Vielen Dank. - Frau Präsidentin! Meine Damen und Herren! Der Zeitpunkt Freitagnachmittag ist nicht so richtig günstig, der Zeitpunkt Jahresbeginn 2019 insgesamt dagegen schon. Es ist ein günstiger Zeitpunkt, um über die Neugestaltung der Oberstufe in Schleswig-Holstein zu sprechen, weil seit einiger Zeit der doppelte Abiturjahrgang unsere Schulen verlassen hat, weil G 9 wieder eingeführt worden ist, aber noch nicht bis zur Oberstufe hochgelaufen ist und weil es, wie wir alle erkannt haben, Verbesserungsmöglichkeiten an unseren Profiloberstufen gibt.
Das Bildungsministerium hat nun ein Diskussionspapier vorgelegt. Die heutige Debatte und die künftigen Diskussion werden zeigen, ob zeitgleich mit diesem Diskussionspapier auch schon die dazugehörigen Verordnungen und Erlasse geschrieben worden sind oder ob es tatsächlich eine offene Diskussion ist. Wir wollen diese Diskussion tatsächlich öffnen. Wir wollen möglicherweise auch Wasser ins Schwimmbad tragen. Das wollen wir in dem Sinne tun, dass wir ein bisschen mehr als nur den Nichtschwimmerbereich fluten, Herr Loose.

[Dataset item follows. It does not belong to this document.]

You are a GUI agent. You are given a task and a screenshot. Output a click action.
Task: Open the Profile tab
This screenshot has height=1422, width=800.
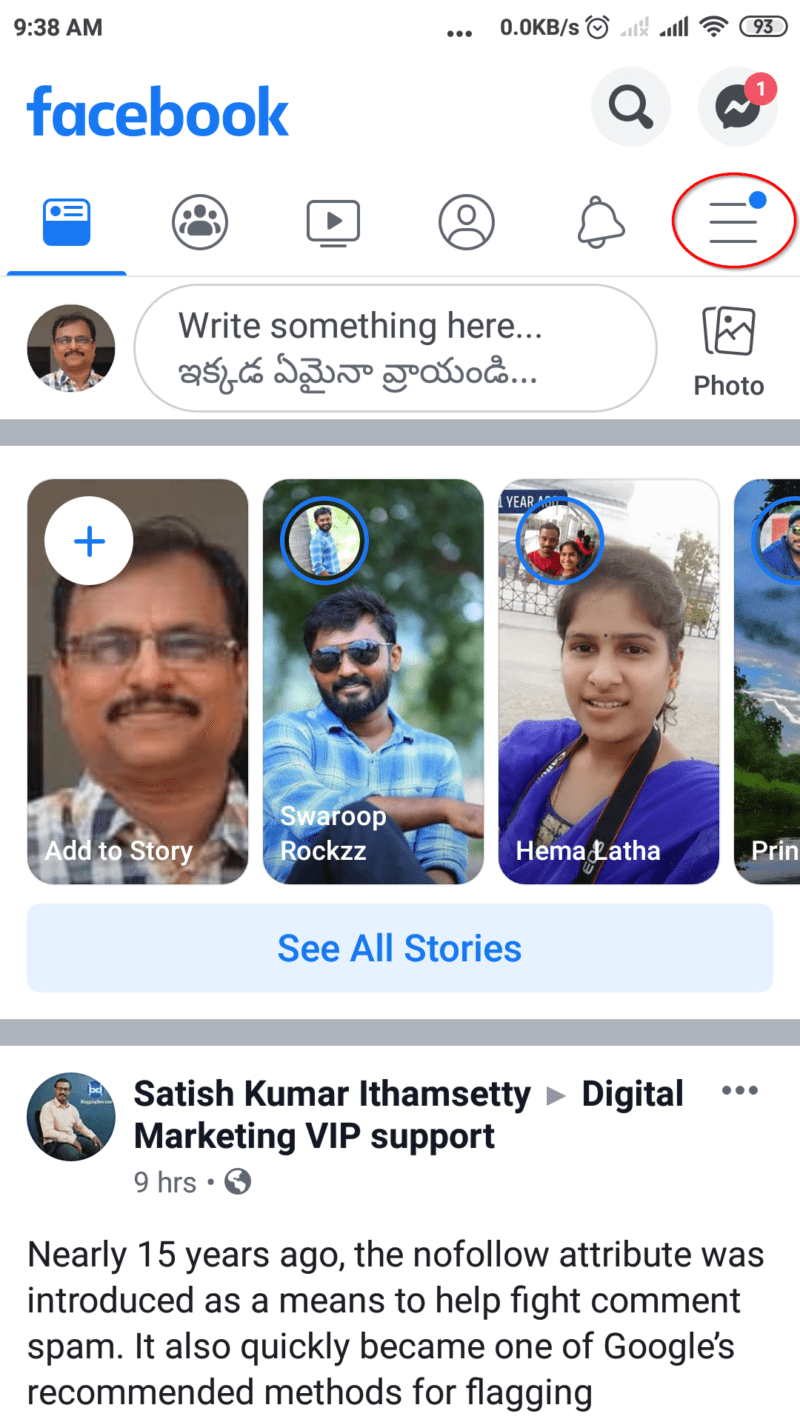pos(466,221)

Das wäre übrigens auch eine gute Möglichkeit, über die Neuordnung in der Mittelstufe zu sprechen, die ja durch die Rückkehr zu G 9 wieder
mehr Zeit bekommt. Aber das nur am Rande. Heute geht es uns darum, dass wir hier im Landtag einmal über die Oberstufe sprechen, damit das Ganze nicht am Landtag vorbei diskutiert wird.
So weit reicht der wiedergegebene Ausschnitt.